Members of a Hindu family place earthen lamps on near rangoli, a hand-decorated pattern on the floor, ahead of the upcoming festival of Diwali. (Ajit Solanki/AP)

When it gets dark, you turn on the lights in your house. You may use a night light or leave the bathroom light on when you go to bed. And when you wake up early for school at this time of year, you can’t wait for the sun to come up.

Human beings seek out light; it provides comfort, warmth, the ability to see and the energy to grow food.

So it makes sense that many holidays are celebrated with lights as part of their tradition. This is especially true in the fall and winter, when there is less daylight.

Here are some of the holidays and observances around the world that are traditionally celebrated with lights or candles. Your family may be lighting a menorah for Hannukah, which starts tonight or have lights on a Christmas tree. Whatever your tradition, think about how the lights make you feel and why. It will help make the holiday more meaningful!

The National Menorah joined the National Christmas Tree on the Ellipse for the first time in 1979. (Robert A. Reeder/The Washington Post)
Celebrated in October or November

This is the most important holiday in India and is also called the Festival of Lights. Once celebrated to honor the last crop of the year, Diwali now represents the victory of good over evil. People all over India light small clay lamps as decorations, watch fireworks and have family gatherings. The lamps symbolize each person’s internal light, even in darkness.

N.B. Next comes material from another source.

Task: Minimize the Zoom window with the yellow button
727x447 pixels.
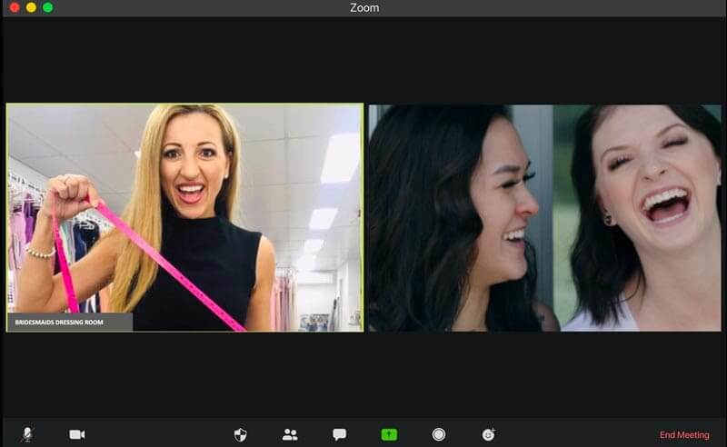Action: (x=31, y=7)
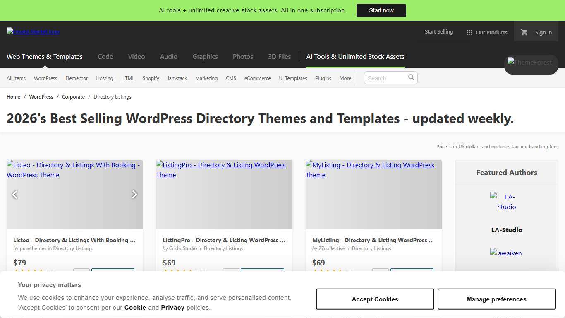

Usually celebrated in December

This Jewish holiday is also called the Festival of Lights, and celebrates a miracle that happened more than 2,000 years ago at a Jewish temple in Jerusalem. Jews had been forced from their temple by war, and when they returned after achieving victory, they had only enough oil to keep the temple’s lamp burning for one night. But somehow the lamp burned for eight days on that little bit of oil. Today, Jews celebrate this “miracle of light” by lighting the candles on a Menorah for eight days, eating foods fried in oil and giving gifts.

Winter solstice
December 21 or 22

Throughout history, the day with the least daylight has been marked with celebrations. Once called Yule, it was marked with the burning of a log. Today, many people still observe the winter solstice, which falls on December 22 this year, as a time to look forward to longer days with more light and warmth from the sun. That was even more important before modern heat and electricity!

December 25

This important holiday in Christianity is now a major commercial holiday, too, with gifts and shopping and lots of Christmas lights. About 1,700 years ago, the Christian church chose to celebrate the birth of Jesus on December 25, which at the time was the date of the winter solstice. As those celebrations were focused on light, the tradition carried over to Christmas. “A Yule-Christmas link was a natural,” said historian Joseph F. Kelly, author of “The Origins of Christmas.”

December 26-January 2

This is a relatively young holiday, created in 1966, that celebrates African and African American culture and community. The holiday is built around seven principles, including unity, faith and creativity, which are honored with a candle holder with seven candles. One is lit each night during the holiday.